* **EXERCISE DIRECTIONS**: Where a line holds the word "computer", count it, then give only the total for the entries below.

** DATA EXTRACT follows **

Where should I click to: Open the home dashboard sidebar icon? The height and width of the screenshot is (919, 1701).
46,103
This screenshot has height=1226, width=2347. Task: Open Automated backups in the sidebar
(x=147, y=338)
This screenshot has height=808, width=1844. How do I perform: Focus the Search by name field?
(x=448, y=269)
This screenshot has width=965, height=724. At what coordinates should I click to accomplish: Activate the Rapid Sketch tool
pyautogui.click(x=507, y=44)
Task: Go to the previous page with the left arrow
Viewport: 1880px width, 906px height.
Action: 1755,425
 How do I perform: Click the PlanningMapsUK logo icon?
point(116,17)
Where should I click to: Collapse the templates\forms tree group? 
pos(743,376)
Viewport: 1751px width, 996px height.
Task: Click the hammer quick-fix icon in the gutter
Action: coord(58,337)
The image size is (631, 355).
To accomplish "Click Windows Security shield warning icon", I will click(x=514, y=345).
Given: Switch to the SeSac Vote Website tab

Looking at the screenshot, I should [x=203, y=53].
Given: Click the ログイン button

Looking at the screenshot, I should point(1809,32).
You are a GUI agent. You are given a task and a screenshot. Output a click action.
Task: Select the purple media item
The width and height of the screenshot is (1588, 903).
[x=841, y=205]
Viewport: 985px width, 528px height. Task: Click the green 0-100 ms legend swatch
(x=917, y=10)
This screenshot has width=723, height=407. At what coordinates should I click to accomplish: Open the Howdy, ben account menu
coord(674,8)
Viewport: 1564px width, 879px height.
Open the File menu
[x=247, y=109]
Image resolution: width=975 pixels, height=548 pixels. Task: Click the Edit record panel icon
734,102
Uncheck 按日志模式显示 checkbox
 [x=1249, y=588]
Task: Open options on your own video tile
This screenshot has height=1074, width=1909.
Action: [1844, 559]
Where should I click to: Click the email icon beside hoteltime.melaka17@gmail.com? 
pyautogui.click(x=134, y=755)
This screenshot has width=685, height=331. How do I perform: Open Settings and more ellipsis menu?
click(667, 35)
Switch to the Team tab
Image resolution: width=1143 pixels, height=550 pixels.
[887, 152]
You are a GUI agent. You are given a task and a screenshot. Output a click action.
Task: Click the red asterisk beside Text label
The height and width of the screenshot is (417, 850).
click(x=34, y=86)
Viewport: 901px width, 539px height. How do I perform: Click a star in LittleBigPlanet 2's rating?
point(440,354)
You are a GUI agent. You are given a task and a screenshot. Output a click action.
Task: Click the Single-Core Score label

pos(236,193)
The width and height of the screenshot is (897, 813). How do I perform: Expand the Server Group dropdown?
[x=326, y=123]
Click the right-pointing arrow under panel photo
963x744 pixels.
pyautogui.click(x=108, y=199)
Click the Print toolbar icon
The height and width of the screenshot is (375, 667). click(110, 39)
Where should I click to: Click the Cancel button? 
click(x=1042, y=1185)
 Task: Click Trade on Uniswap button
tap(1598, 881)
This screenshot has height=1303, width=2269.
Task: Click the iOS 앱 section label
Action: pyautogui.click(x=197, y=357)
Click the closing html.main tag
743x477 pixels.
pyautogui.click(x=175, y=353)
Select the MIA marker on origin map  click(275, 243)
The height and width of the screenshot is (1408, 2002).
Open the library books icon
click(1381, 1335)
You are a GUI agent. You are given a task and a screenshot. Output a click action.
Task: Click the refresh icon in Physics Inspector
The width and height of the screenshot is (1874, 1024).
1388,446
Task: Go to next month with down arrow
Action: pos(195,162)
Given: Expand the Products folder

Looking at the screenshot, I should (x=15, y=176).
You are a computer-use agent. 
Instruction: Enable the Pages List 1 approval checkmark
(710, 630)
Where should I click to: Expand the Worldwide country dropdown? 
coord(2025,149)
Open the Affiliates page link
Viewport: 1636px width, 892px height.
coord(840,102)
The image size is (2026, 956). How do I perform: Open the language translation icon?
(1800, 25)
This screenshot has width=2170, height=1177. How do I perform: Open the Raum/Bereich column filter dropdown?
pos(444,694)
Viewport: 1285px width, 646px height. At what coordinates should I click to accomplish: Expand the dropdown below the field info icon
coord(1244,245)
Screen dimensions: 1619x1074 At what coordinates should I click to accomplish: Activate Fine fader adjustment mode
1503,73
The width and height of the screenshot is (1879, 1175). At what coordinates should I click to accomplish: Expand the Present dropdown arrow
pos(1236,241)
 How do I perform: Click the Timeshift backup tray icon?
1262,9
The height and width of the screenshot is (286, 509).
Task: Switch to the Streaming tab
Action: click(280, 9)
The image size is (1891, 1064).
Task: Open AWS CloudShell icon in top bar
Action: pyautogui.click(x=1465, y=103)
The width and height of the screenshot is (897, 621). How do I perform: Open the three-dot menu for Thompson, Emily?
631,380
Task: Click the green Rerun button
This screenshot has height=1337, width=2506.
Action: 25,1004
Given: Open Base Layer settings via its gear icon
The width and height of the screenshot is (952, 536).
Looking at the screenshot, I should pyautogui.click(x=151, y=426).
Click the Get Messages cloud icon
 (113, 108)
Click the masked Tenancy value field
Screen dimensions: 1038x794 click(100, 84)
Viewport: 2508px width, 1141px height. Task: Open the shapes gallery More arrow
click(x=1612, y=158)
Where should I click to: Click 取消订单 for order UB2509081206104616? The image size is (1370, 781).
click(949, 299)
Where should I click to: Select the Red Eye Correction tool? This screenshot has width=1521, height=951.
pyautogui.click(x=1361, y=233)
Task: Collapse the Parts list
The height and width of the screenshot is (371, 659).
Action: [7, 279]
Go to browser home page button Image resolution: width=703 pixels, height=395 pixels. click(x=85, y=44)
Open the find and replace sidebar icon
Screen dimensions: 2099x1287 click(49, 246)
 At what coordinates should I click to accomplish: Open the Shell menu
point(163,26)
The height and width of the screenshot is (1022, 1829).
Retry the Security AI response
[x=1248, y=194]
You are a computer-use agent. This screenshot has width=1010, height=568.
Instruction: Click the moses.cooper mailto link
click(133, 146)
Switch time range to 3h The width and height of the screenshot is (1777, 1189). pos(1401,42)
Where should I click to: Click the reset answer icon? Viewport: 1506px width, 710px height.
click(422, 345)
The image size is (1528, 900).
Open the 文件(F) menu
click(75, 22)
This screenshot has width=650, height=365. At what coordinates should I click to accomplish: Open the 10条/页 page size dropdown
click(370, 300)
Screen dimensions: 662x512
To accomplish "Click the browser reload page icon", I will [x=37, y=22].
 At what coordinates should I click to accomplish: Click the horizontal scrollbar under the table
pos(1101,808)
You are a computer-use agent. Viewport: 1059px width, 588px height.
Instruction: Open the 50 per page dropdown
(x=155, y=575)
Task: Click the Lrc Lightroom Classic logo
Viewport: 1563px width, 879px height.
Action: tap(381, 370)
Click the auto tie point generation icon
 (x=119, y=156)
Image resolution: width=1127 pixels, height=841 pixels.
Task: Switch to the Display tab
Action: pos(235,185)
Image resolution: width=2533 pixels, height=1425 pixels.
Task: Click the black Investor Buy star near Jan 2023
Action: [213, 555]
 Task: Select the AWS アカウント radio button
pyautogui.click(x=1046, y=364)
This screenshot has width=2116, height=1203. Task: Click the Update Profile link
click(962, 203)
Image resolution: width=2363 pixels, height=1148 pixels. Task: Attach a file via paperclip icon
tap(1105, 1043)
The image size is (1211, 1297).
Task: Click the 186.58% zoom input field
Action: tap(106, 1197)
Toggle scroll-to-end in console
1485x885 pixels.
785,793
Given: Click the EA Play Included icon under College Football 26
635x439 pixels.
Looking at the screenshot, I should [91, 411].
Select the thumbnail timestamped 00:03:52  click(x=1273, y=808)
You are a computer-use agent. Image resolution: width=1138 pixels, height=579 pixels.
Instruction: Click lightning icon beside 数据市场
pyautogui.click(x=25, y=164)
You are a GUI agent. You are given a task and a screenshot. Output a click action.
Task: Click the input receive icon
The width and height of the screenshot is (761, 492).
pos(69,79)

** End of DATA EXTRACT **

* **RESULT FOR THIS EXERCISE**: 4